Estamos construindo um portfólio de participações em empresas já consolidadas. Não estamos buscando startups. Nosso portfólio mostra isso. Em parceria com a família Moreira Salles, temos a Alpargatas, que é dona da Havaianas; a Duratex, que tem marcas como Deca, Hydra e Portinari; e agora estamos comprando a Liquigás, da Petrobrás, junto com a família Zahran, controladora da Copagaz. Essa operação ainda depende da aprovação do Cade (Conselho Administrativo de Defesa Econômica). O nosso tíquete médio de operação vai variar entre R$ 1,5 bilhão e R$ 2 bilhões. Temos de ser parte do acordo de acionistas para ter alguma influência, porque alguns aspectos de governança a gente não abre mão. Em dez anos queremos participar de 10 a 12 empresas com investimentos de longo prazo.

Como é a política da empresa para os elementos ESG (meio ambiente, sociedade e governança, na sigla em inglês)?

Esses são valores de longo prazo da Itaúsa. O importante é que o nosso comprometimento com o apoio à cultura, às artes e às causas sociais é legítimo. Faz parte do nosso DNA, não é marketing. E a gente vai se aprimorando. As famílias controladoras – Moreira Salles, Setubal e Villela – estão no Brasil para ficar, moram aqui e vão permanecer, apesar de todas as dificuldades. E a doação de R$ 1 bilhão em meio à pandemia serviu como um gatilho, uma provocação. A partir disso, o Brasil arrecadou R$ 7 bilhões em doações de empresas.
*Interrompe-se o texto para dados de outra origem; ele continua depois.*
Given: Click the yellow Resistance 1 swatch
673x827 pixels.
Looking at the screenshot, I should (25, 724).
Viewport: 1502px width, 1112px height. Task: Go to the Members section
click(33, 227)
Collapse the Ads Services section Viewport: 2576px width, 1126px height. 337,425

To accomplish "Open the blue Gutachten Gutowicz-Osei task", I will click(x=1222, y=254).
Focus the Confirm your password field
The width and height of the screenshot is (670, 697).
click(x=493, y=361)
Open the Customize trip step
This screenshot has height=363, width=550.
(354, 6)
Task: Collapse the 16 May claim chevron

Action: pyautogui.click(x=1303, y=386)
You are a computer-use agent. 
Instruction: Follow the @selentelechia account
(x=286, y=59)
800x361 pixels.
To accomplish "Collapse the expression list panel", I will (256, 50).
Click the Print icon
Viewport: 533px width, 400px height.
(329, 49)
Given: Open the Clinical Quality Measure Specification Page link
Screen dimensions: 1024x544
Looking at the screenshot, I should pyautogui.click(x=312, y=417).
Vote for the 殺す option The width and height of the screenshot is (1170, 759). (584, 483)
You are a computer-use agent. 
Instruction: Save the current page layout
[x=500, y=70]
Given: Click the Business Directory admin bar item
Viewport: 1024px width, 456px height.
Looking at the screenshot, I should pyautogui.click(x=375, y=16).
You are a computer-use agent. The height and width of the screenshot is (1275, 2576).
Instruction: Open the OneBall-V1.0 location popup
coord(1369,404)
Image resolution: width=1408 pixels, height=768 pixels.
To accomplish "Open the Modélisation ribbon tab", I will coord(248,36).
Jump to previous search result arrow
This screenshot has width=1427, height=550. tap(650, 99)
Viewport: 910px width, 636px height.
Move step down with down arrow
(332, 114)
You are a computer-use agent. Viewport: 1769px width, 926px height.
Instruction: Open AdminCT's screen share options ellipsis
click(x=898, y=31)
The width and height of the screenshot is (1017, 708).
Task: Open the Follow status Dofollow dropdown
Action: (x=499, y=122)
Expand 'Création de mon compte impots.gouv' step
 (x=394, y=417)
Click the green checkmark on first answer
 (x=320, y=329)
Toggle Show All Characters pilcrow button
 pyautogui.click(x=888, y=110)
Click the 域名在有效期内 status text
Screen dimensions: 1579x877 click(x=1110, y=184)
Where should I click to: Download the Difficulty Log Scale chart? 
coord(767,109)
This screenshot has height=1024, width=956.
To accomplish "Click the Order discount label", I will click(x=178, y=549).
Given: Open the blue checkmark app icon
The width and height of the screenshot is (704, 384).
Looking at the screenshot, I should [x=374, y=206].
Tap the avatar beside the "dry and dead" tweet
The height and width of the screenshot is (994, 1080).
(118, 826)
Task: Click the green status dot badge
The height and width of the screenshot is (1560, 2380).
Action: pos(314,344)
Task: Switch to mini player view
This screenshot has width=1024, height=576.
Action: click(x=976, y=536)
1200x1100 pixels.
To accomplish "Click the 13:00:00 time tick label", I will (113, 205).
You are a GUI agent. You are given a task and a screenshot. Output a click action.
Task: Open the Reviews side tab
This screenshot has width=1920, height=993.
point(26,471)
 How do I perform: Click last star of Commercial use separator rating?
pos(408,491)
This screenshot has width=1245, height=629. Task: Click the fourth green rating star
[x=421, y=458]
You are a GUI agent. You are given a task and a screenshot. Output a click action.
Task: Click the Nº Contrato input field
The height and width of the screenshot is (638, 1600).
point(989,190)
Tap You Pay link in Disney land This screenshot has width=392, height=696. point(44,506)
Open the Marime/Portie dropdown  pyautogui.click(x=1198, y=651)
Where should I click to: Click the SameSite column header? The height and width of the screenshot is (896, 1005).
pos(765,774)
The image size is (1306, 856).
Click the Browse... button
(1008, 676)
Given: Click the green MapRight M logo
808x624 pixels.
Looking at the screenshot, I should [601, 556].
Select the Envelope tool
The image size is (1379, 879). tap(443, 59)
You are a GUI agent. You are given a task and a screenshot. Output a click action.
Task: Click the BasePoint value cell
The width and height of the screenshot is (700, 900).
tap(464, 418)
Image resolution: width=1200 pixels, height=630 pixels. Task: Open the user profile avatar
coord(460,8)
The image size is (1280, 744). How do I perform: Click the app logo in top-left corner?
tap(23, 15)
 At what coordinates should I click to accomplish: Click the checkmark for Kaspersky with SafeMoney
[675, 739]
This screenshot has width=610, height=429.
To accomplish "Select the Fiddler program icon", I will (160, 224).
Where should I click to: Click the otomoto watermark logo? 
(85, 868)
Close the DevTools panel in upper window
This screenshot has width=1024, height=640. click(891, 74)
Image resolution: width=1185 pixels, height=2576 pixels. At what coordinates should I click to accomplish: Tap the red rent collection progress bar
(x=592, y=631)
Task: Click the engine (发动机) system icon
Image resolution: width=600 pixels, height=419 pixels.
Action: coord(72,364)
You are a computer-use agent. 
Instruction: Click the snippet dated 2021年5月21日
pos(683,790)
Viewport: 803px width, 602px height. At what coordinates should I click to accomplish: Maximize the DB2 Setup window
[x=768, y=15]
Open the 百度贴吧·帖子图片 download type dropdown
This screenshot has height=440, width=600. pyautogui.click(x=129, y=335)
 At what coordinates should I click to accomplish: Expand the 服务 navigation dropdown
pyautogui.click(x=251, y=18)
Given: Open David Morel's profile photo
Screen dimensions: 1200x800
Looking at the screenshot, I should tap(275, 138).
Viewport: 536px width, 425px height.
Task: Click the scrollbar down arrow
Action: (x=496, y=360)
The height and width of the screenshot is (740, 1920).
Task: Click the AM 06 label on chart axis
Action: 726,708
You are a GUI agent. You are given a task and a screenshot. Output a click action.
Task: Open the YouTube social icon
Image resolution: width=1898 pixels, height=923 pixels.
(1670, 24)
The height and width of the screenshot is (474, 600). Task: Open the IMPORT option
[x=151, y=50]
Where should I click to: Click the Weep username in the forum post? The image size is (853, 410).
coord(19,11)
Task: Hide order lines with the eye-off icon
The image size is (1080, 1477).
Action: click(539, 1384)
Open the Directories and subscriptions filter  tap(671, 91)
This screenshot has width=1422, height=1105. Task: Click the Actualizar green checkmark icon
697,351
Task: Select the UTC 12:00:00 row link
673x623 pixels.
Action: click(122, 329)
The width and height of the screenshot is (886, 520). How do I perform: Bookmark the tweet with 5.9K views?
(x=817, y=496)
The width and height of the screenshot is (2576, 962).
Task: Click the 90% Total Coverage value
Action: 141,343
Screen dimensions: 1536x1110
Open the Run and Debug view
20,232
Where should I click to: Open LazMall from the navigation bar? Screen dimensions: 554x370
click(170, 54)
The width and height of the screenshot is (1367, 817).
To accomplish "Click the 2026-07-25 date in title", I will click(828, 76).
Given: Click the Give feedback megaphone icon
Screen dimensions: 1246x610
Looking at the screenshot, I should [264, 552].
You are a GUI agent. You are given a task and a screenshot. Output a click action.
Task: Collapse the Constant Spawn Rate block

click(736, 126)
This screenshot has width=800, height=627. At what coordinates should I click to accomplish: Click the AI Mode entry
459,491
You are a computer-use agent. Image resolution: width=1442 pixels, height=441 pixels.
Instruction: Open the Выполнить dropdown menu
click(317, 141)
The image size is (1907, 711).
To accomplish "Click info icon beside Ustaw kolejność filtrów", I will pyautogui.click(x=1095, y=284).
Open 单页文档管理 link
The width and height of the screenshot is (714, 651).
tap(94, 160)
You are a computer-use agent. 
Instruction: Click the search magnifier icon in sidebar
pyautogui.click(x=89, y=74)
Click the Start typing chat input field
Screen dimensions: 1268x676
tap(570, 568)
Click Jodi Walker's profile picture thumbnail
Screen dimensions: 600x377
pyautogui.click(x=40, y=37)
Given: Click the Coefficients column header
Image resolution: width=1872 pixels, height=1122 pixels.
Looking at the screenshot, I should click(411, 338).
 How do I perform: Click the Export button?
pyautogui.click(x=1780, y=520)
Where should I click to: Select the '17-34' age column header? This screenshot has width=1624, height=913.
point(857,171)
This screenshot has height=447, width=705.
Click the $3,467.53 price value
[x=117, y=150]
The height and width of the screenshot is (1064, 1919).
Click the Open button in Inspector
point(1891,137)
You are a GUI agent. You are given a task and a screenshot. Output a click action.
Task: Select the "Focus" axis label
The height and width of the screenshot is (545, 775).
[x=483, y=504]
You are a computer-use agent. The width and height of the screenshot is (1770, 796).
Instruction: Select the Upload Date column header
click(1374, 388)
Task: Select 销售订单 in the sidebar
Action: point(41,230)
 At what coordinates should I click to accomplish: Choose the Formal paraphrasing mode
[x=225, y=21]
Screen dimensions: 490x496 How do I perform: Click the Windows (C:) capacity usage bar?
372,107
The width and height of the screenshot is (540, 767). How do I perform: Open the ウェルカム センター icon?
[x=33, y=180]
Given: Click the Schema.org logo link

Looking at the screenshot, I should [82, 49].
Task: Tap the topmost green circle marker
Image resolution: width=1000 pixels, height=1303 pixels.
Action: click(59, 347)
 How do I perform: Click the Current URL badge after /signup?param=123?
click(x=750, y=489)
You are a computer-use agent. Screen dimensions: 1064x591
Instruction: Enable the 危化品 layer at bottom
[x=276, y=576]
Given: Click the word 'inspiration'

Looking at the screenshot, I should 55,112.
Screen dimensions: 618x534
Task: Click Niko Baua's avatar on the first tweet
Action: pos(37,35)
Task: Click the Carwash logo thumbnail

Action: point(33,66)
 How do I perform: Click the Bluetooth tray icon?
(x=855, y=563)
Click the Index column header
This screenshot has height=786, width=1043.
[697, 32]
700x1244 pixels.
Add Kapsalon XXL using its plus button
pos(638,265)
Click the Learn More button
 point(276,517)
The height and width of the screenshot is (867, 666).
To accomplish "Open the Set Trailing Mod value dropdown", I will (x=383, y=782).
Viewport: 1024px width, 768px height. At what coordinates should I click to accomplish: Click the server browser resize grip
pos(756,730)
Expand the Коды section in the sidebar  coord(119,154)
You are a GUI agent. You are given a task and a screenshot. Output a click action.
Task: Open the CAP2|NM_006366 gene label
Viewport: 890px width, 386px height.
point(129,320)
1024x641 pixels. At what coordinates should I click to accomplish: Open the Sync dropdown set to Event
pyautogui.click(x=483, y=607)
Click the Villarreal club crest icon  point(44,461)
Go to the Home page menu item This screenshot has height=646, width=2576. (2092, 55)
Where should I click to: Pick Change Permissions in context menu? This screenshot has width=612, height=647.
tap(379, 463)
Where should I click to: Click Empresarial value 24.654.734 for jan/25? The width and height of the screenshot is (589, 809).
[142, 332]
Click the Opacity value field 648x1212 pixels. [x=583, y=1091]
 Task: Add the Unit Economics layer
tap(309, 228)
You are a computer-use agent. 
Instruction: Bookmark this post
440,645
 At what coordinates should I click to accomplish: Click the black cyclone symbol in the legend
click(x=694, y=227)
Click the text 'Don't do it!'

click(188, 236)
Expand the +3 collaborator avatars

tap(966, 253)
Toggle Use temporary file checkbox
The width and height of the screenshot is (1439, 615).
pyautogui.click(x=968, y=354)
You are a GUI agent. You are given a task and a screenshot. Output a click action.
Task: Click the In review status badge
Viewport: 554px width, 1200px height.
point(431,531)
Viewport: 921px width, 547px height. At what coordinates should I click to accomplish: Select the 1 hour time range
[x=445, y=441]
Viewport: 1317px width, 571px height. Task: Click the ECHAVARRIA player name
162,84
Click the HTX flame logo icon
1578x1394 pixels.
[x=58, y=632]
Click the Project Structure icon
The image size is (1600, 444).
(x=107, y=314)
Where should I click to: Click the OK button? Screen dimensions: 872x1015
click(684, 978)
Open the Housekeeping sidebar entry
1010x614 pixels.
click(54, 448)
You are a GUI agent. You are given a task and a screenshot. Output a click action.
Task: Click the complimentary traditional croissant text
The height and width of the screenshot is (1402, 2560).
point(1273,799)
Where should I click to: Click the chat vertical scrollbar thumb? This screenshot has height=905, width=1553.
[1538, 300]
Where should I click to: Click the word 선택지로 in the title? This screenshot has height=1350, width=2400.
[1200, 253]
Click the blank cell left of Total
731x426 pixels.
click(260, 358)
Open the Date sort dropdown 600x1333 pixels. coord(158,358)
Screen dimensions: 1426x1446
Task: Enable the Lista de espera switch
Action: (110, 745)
Qual sua opinião sobre iniciativas como a do Magazine Luiza, que fez um programa de trainee só para candidatos negros?
Achei muito bacana. É uma empresa do século 21: usa tecnologia, se preocupa com diversidade, não tem medo de enfrentar (opiniões contrárias). O Frederico Trajano está no conselho do banco. Está super antenado, e fez essa provocação. Mostra que a empresa é moderna e vê real valor na diversidade.

Como está o processo de sucessão do Itaú, que deve ocorrer nos próximos meses?

A gente fez a sucessão do Roberto (Setubal) para o Candido (Bracher) há quatro anos. Ele foi excelente, enfrentou momentos difíceis e teve presença muito forte durante a pandemia. E agora vamos para um novo momento. Será uma sucessão interna, há vários nomes muito bons. Estamos muito tranquilos. O Candido tem de sair, no máximo, em abril. Essa pessoa nova deve conviver um tempo com ele, fazer alguns meses de transição.

As informações são do jornal O Estado de S. Paulo.